Genu Varum Correction: A Comparison of Conventional Open Wedge High Tibial Osteotomy versus Open Wedge Osteotomy with Sagittal Plane Cutting
Abstract
Background: Open wedge high tibial osteotomy (OWHTO) is commonly utilized to correct genu varum. To decrease various complications of OWHTO, some modifications are needed.
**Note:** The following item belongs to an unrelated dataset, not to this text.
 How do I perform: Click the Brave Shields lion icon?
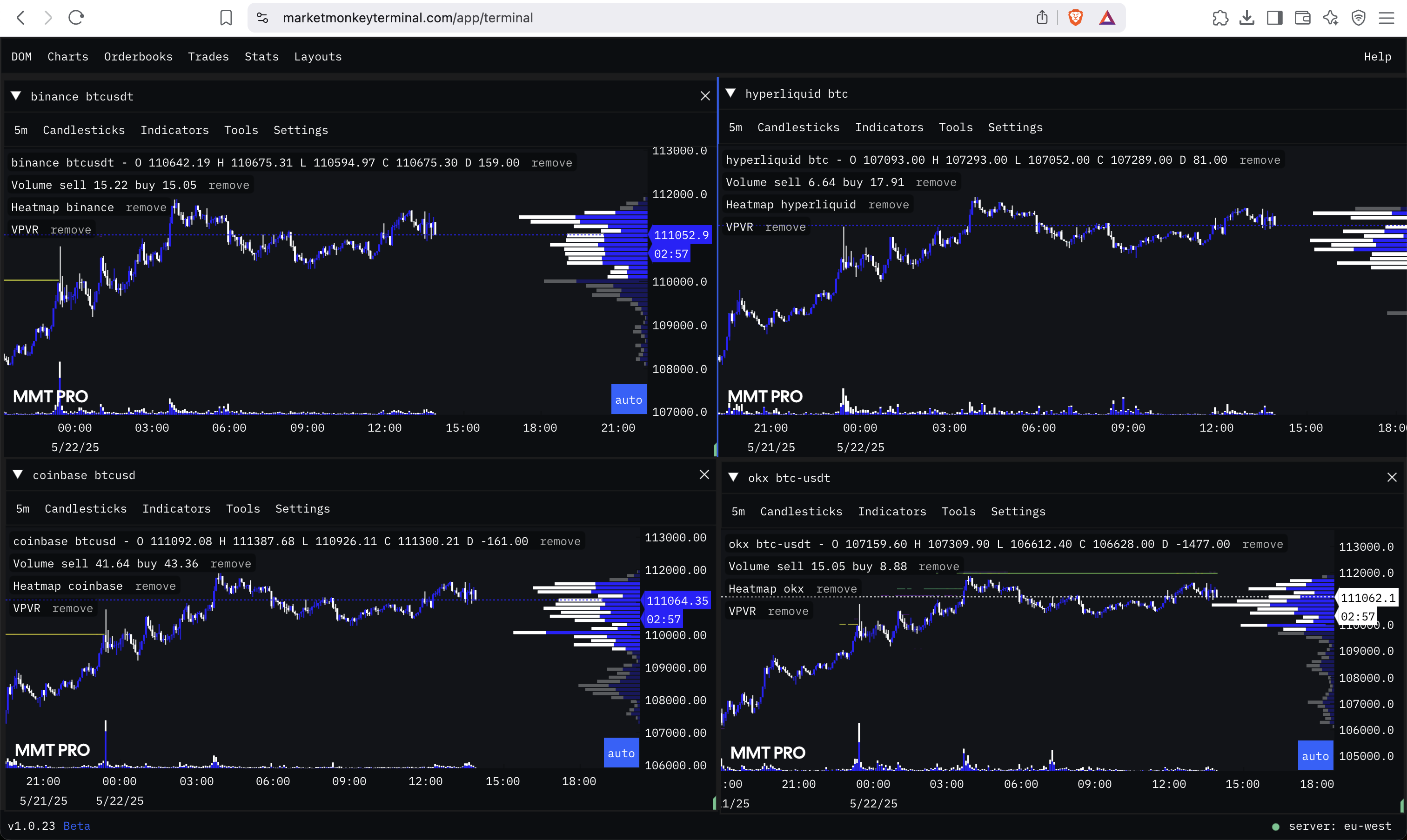[x=1075, y=18]
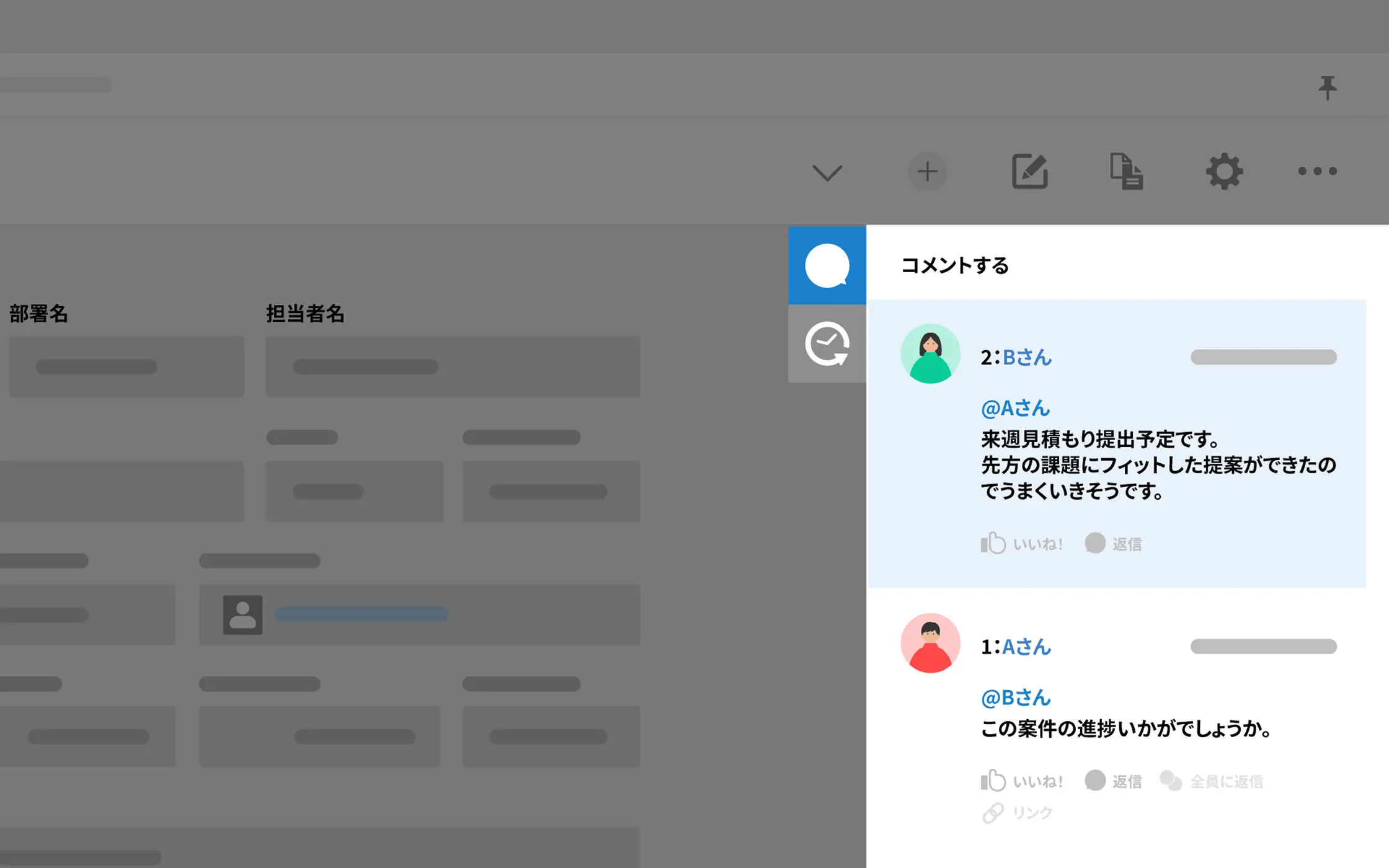Click 全員に返信 under Aさん's comment

click(x=1212, y=781)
Methods: In a parallel randomized controlled clinical trial, 42 patients were divided into two groups: conventional OWHTO (control group) and OWHTO with the cut in the sagittal plane or distal tubercle osteotomy (OWHTO/DTO) (intervention group). Evaluation of the following items was conducted pre- and post-operatively: Knee Society Score (KSS) questionnaire, incidence of postoperative complications, patellar height by Blackburne-Peel (BP) ratio and Insall-Salvati Index (ISI), posterior tibial slope (PTS), tibiofemoral angle (TFA), Q-angle, medial proximal tibial angle (MPTA), three joint alignment radiography, and union radiological parameters.
Results: The differences between preoperative and postoperative variables including the KSS, PTS, TFA, BP Index (BPI), ISI, MPTA, and Q-angle within the intervention and control groups were not statistically significant. In four cases (3 in the control group and 1 in the intervention group), the delayed union was observed but the complete union was achieved after a mean of 23 weeks. No nonunion was observed.
Conclusion: Our results showed equal effectiveness for OWHTO/DTO compared with the conventional OWHTO.